Exercise objective - Pictures aside, copy exactly each line from the one that holds "You are a GUI" through the last line of the records below.

Data provided -
====

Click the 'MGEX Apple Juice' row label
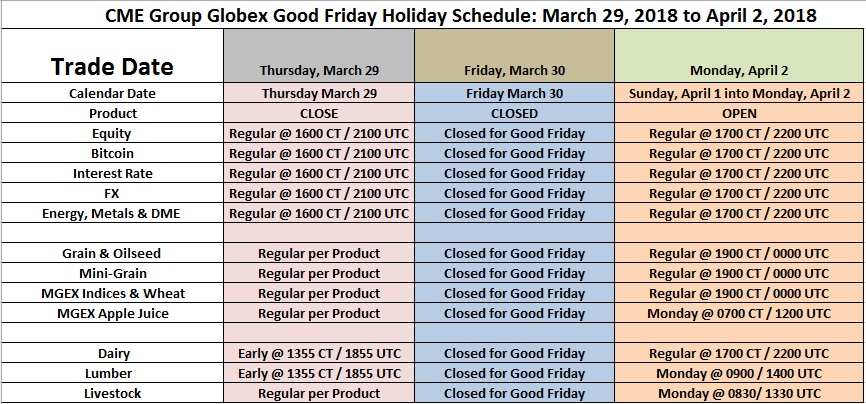 [112, 313]
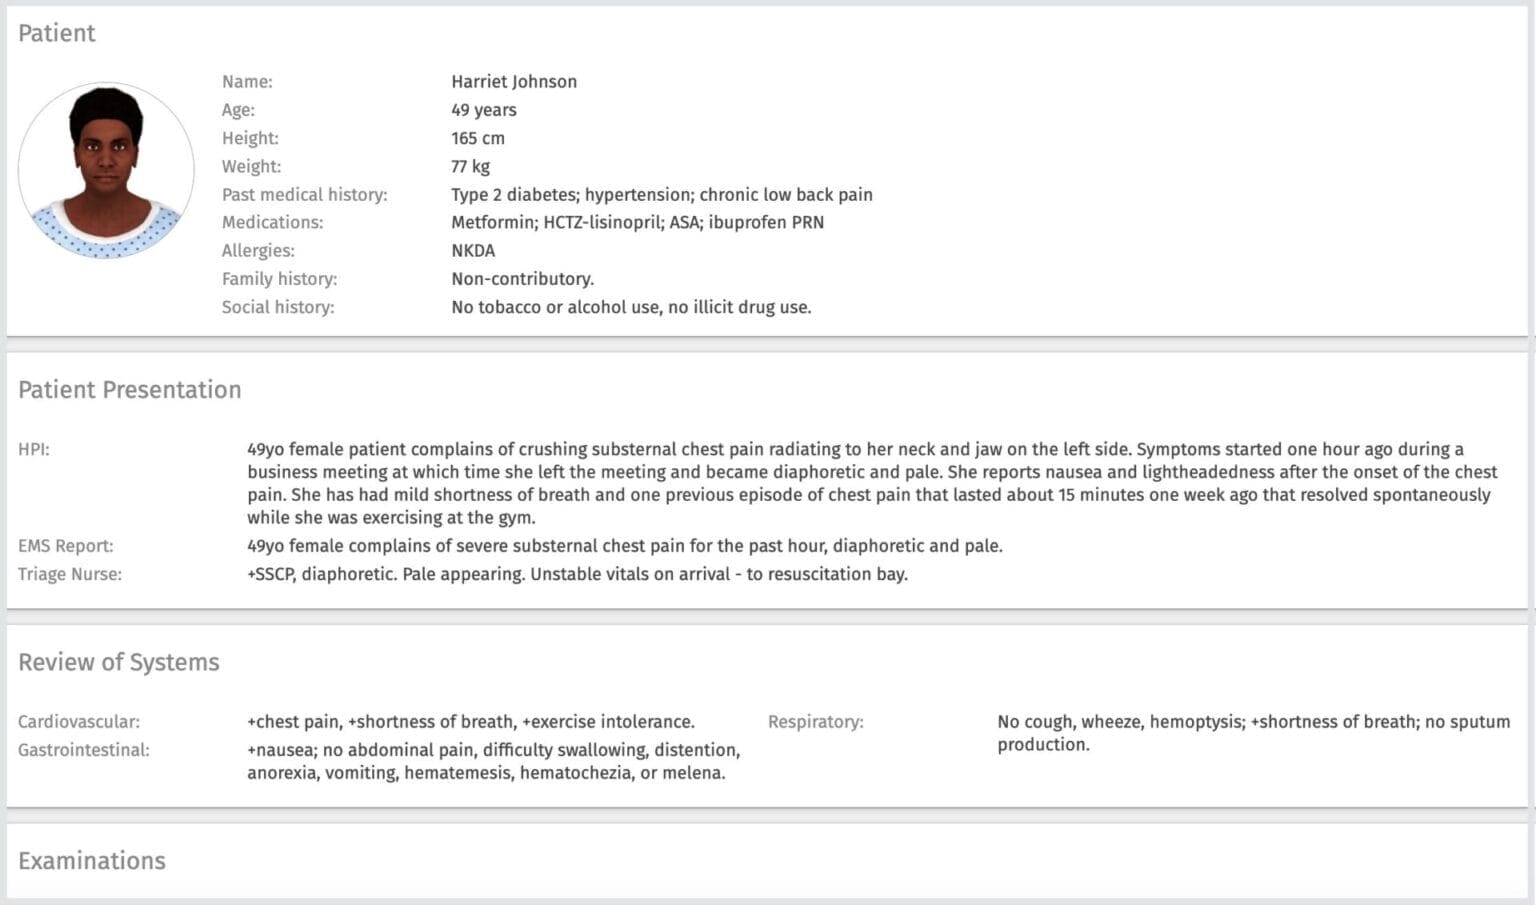Expand the Examinations section header

point(92,861)
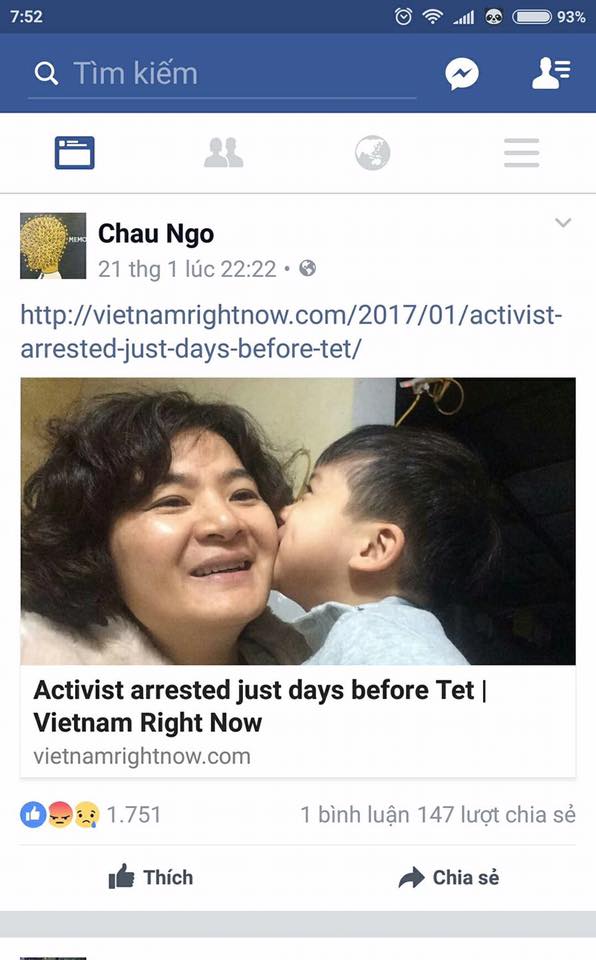
Task: Open Messenger from the top bar
Action: [462, 73]
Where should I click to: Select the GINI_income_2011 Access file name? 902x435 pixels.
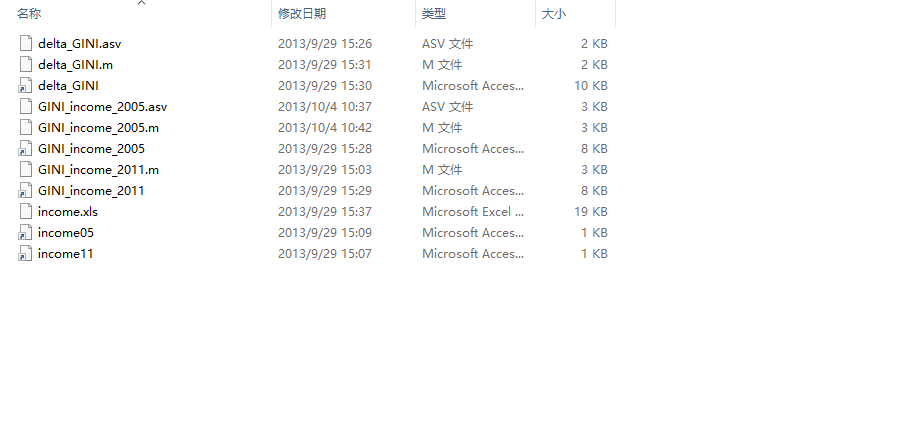pyautogui.click(x=91, y=191)
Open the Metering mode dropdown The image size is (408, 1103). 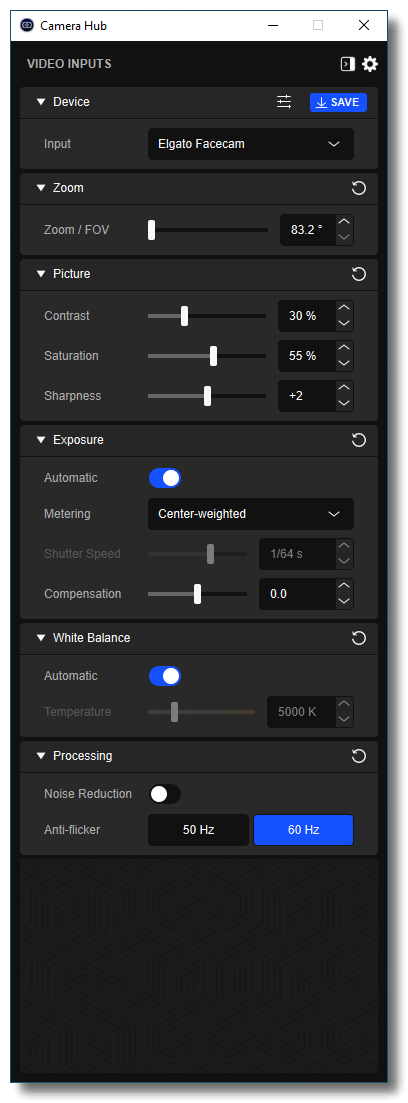[x=251, y=514]
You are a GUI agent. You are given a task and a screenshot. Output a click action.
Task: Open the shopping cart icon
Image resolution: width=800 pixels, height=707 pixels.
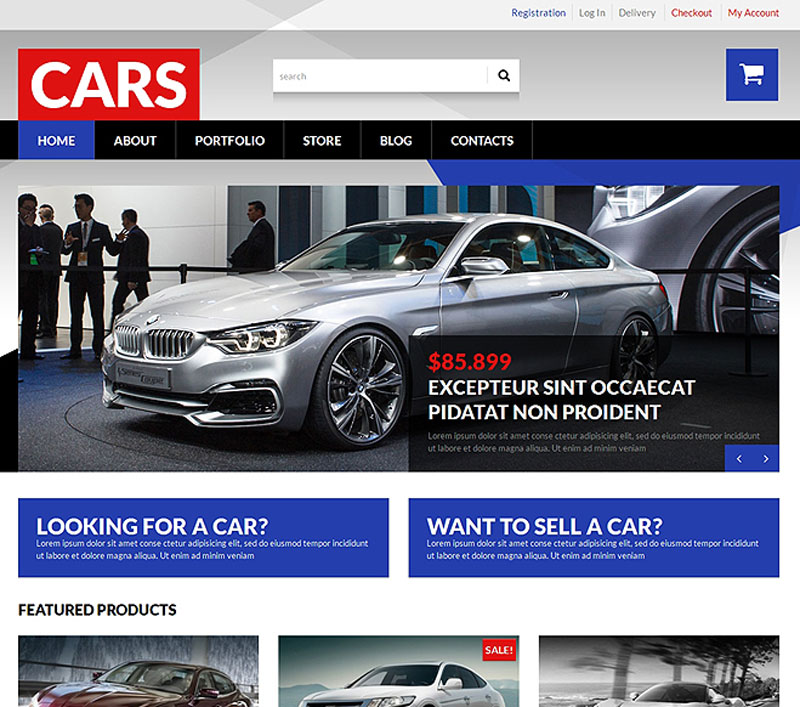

====

Exercise solution -
You are a GUI agent. You are given a task and a screenshot. Output a click action.
Task: Open the shopping cart icon
Image resolution: width=800 pixels, height=707 pixels.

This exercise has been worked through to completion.